- WORK REQUIRED: In the records below, find the line containing "Task: Show details" and transcribe it and every line after it exactly; leave the pictures out.

- LISTED ENTRIES:
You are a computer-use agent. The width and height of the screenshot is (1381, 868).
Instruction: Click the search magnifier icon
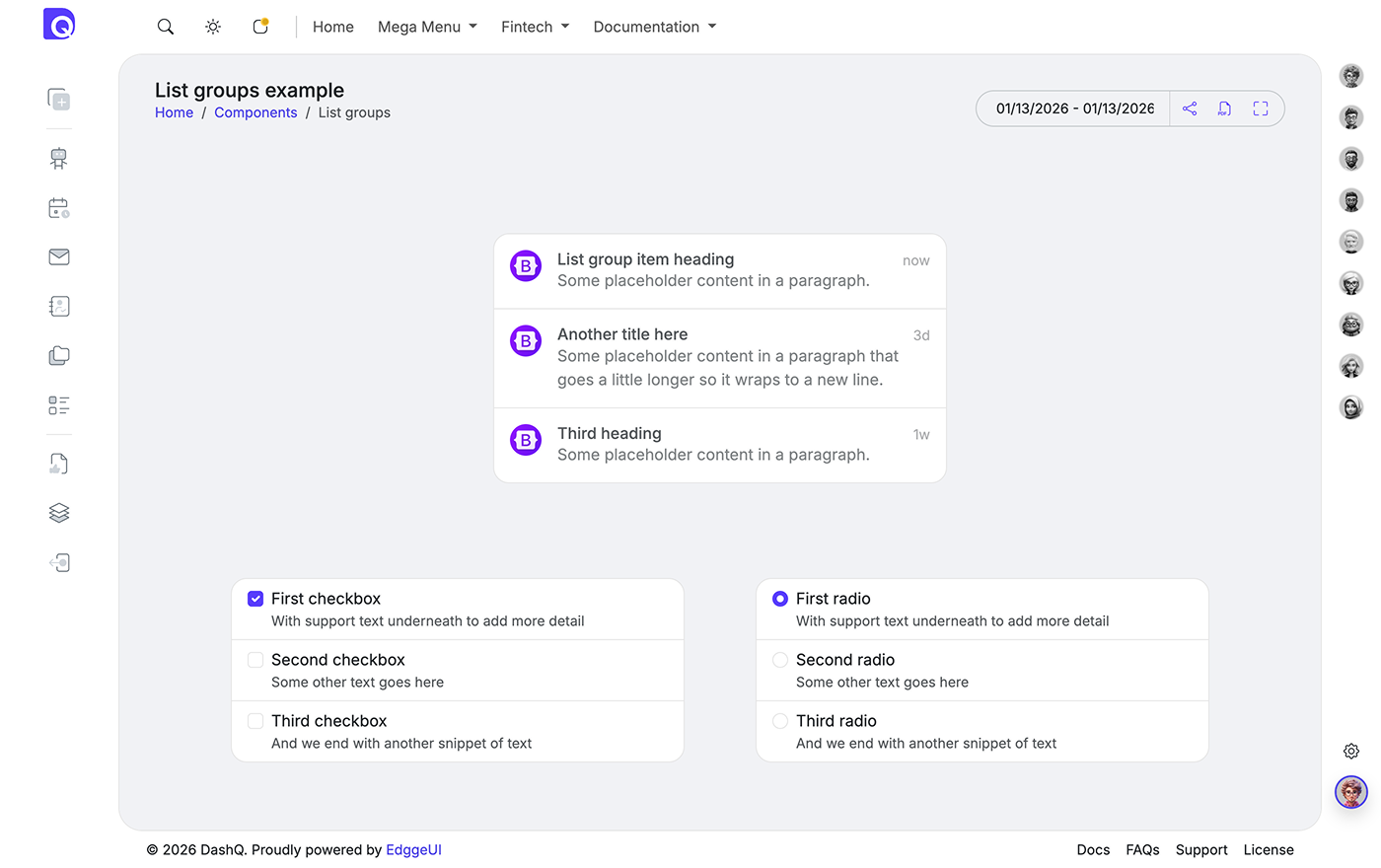click(166, 27)
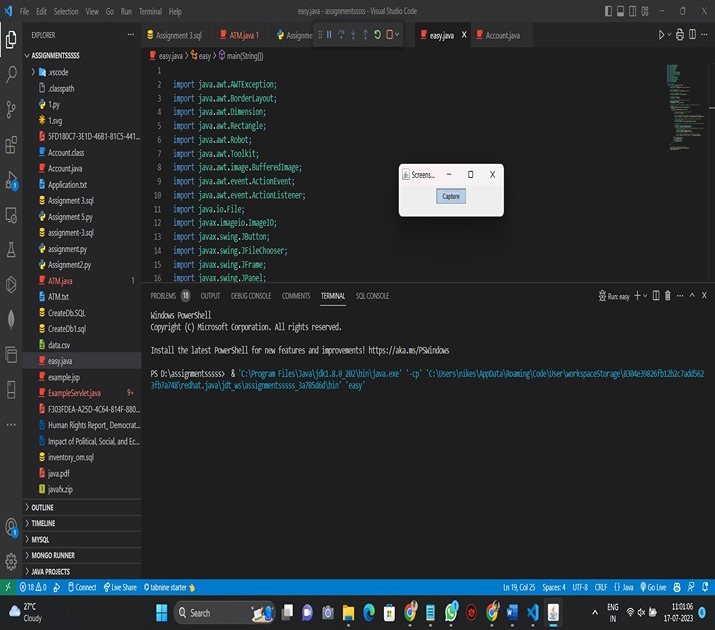Open the Terminal menu
715x630 pixels.
click(150, 11)
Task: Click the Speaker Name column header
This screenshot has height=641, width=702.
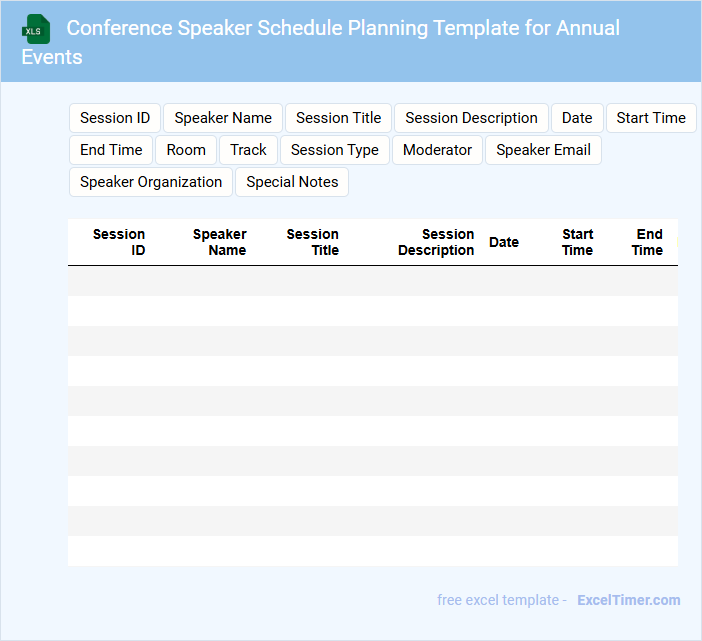Action: (220, 242)
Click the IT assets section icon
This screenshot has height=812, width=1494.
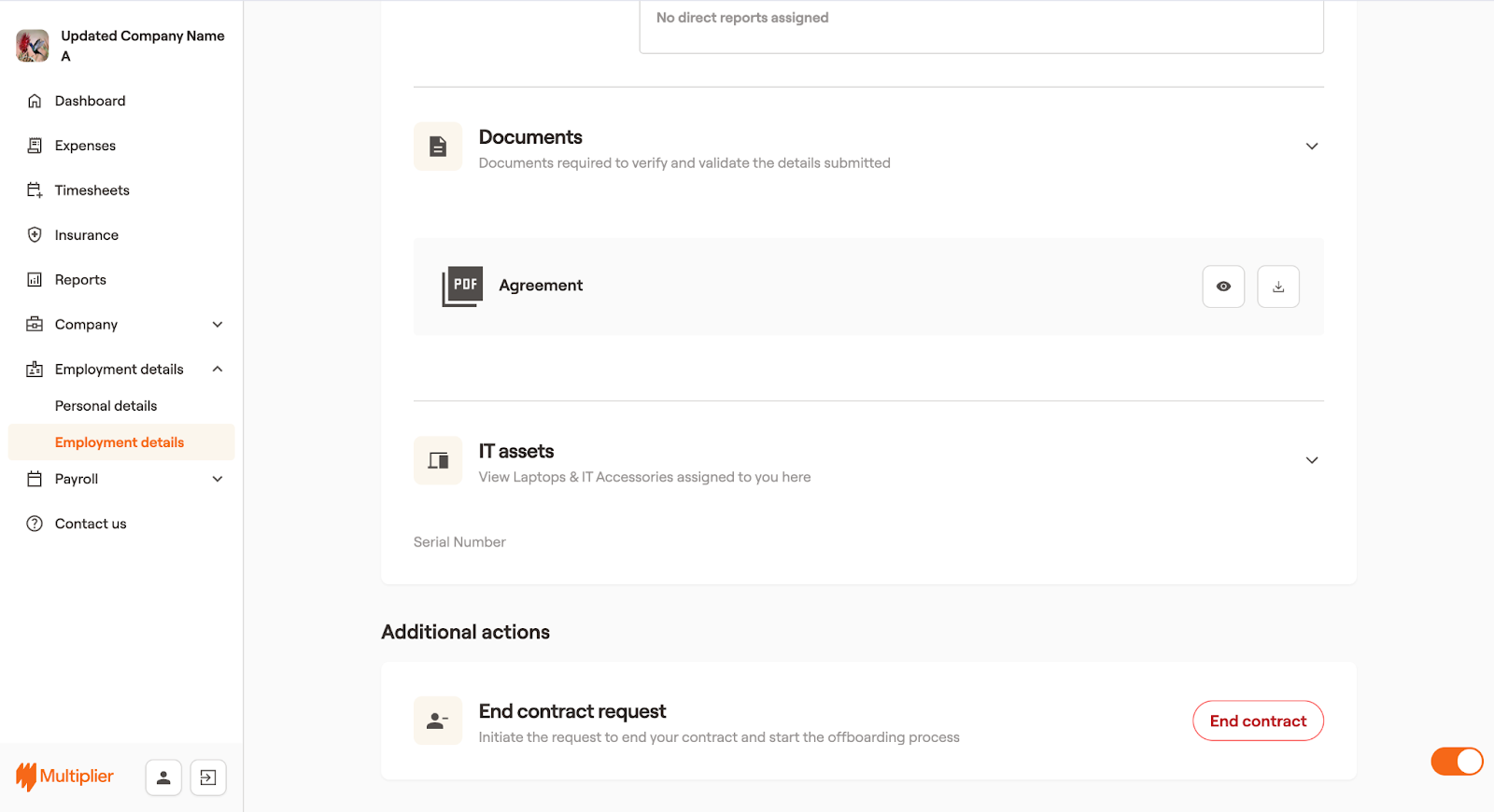click(x=438, y=460)
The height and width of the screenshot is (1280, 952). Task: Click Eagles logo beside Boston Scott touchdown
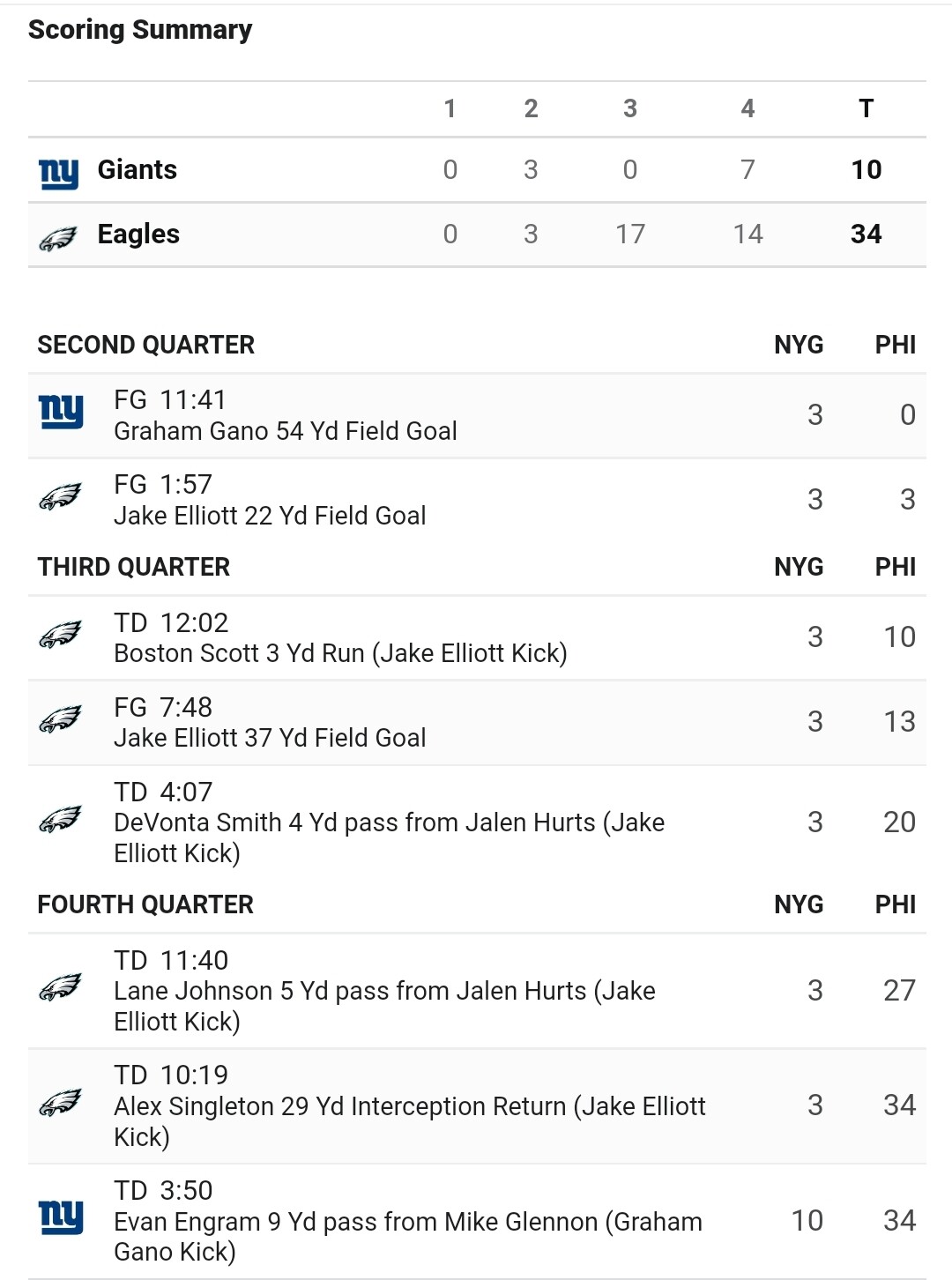coord(60,635)
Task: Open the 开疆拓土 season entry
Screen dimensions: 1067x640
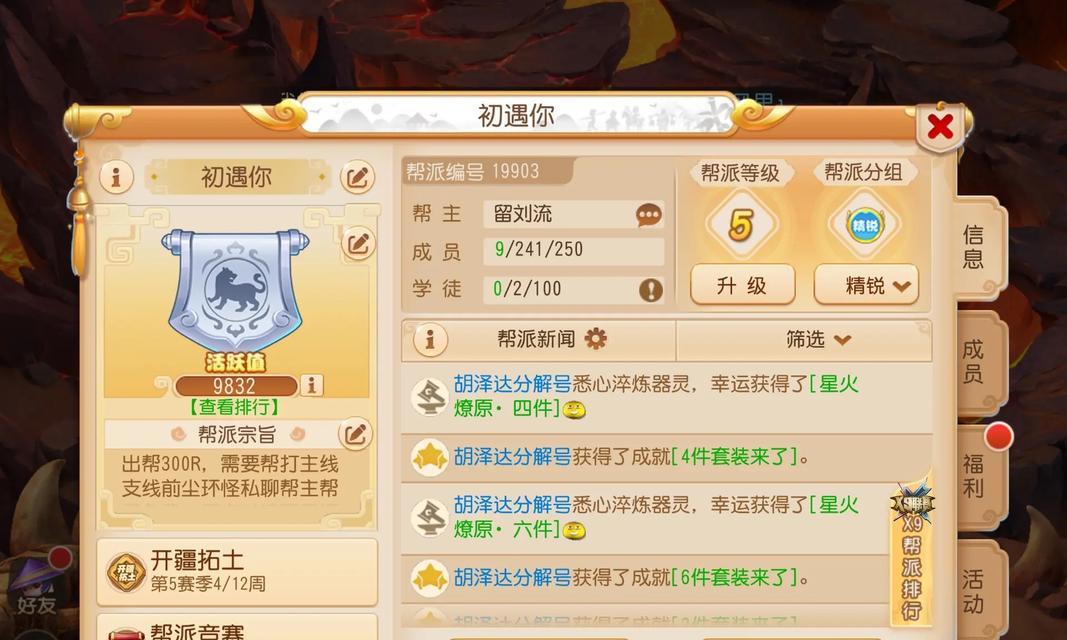Action: click(x=237, y=572)
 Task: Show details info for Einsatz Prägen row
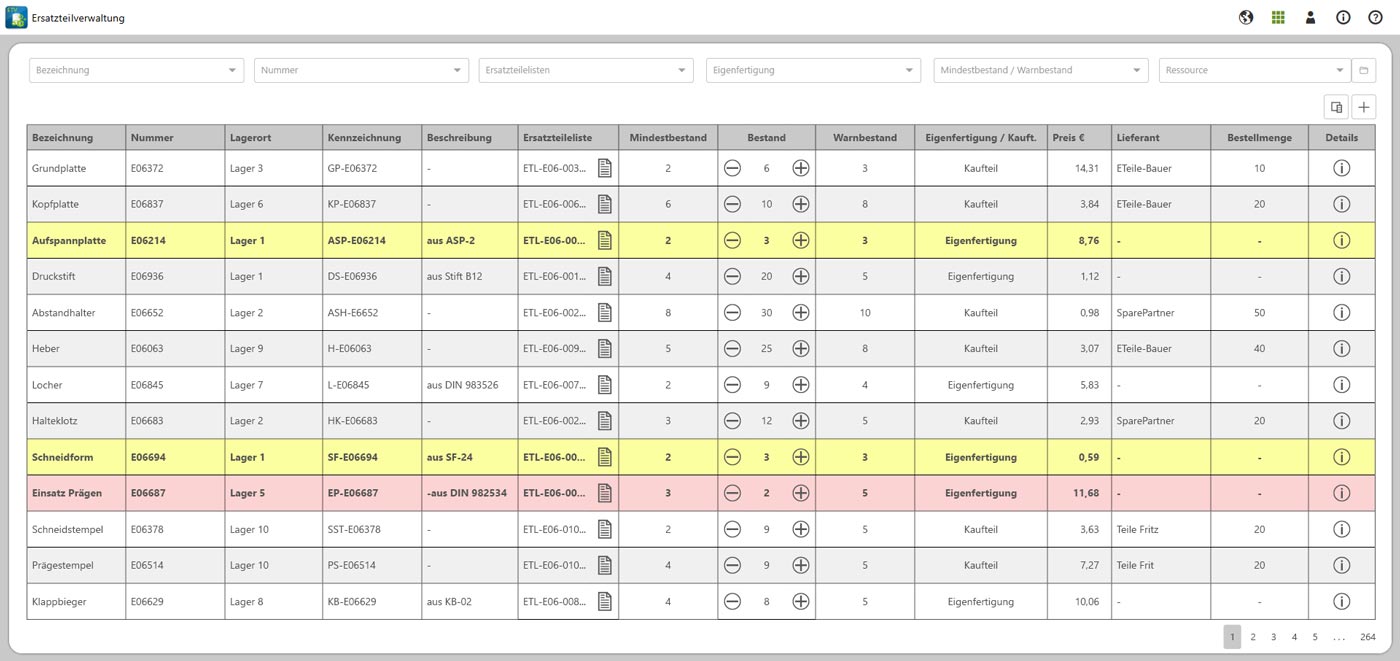coord(1341,493)
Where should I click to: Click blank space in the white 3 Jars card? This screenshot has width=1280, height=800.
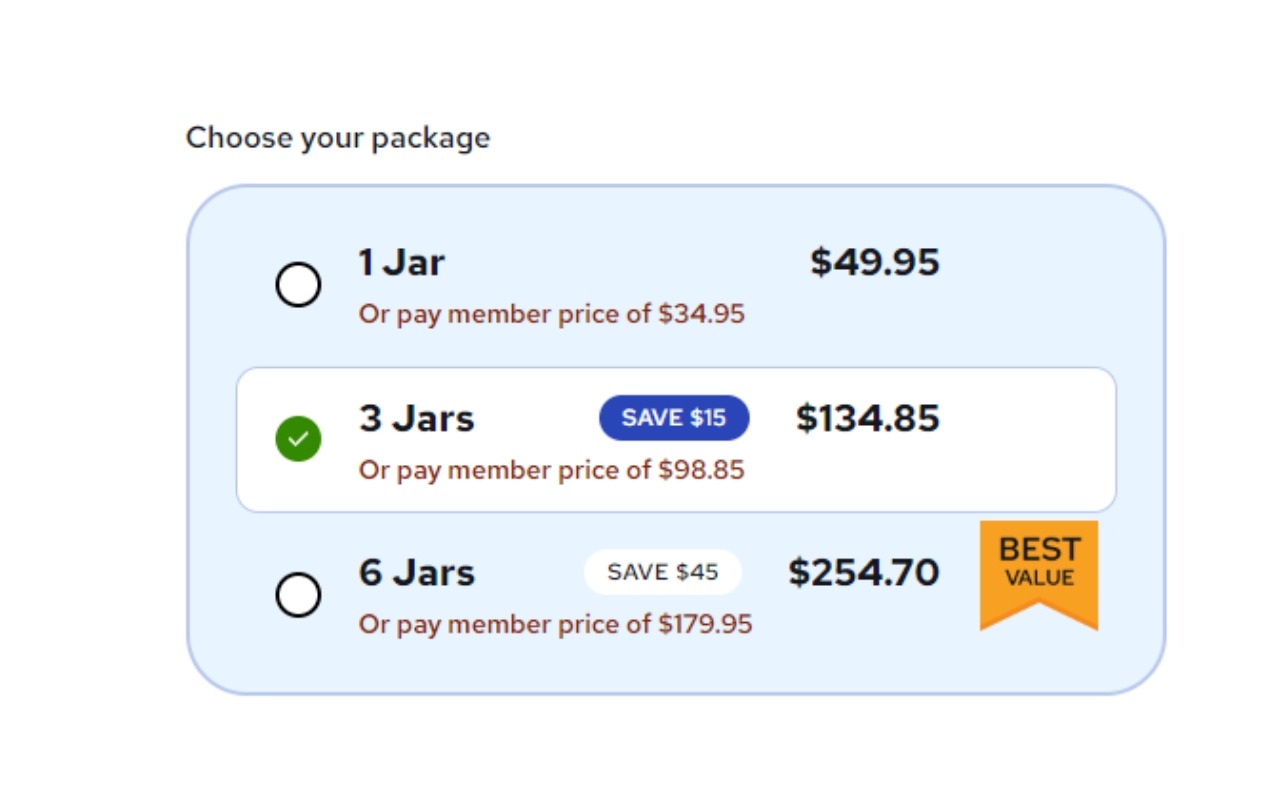[x=1030, y=440]
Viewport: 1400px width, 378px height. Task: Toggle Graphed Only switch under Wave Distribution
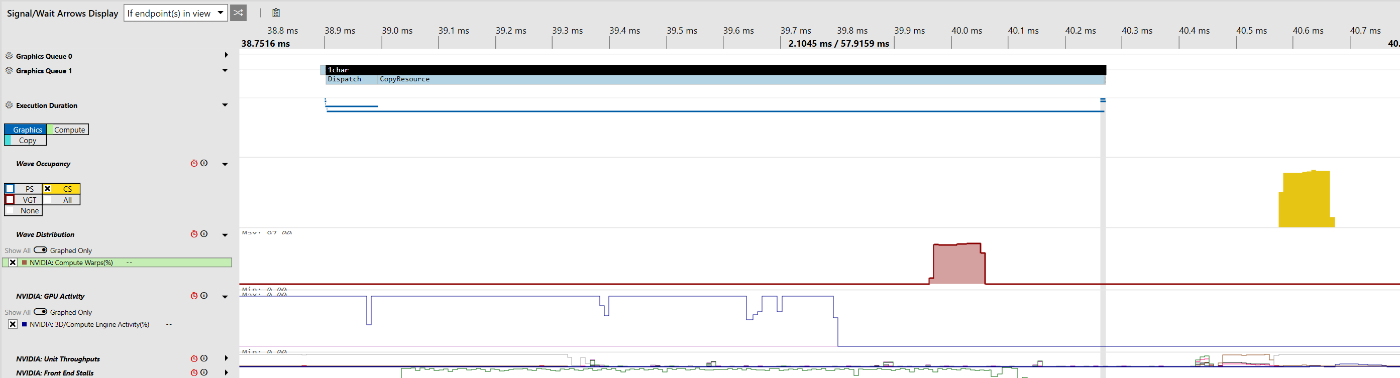point(41,250)
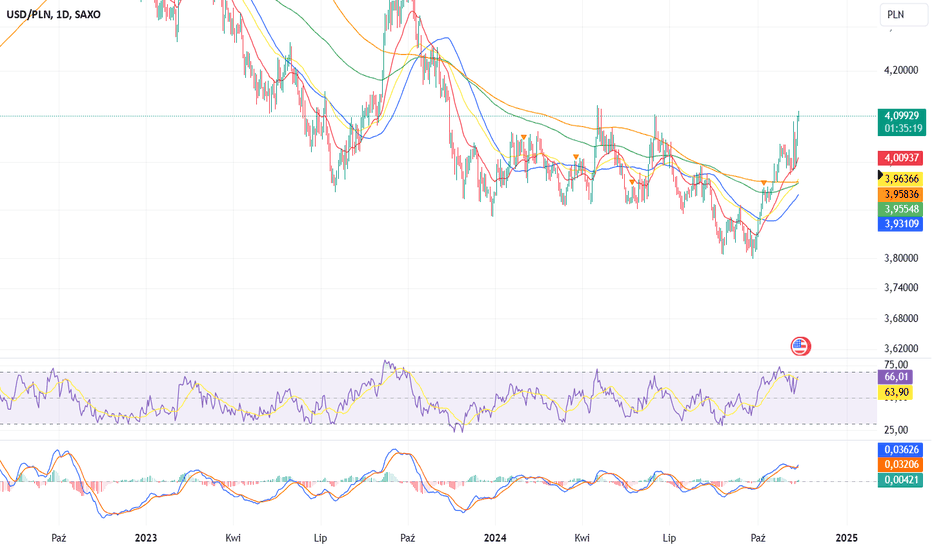Click the orange MACD signal label 0,03206

pyautogui.click(x=900, y=464)
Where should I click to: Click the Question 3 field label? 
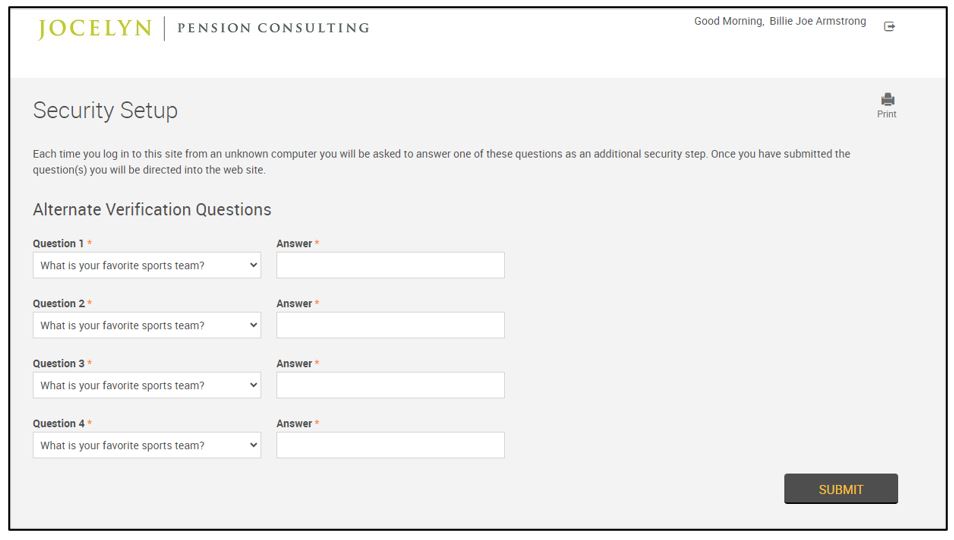point(58,364)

- FINISHED TASK:
 Task: Show details info for Einsatz Prägen row
coord(1341,493)
Where should I click to: Click blank space in the white 3 Jars card? This screenshot has width=1280, height=800.
[x=1030, y=440]
Viewport: 1400px width, 378px height. Task: Toggle Graphed Only switch under Wave Distribution
point(41,250)
Click the orange MACD signal label 0,03206

pyautogui.click(x=900, y=464)
Where should I click to: Click the Question 3 field label? 
point(58,364)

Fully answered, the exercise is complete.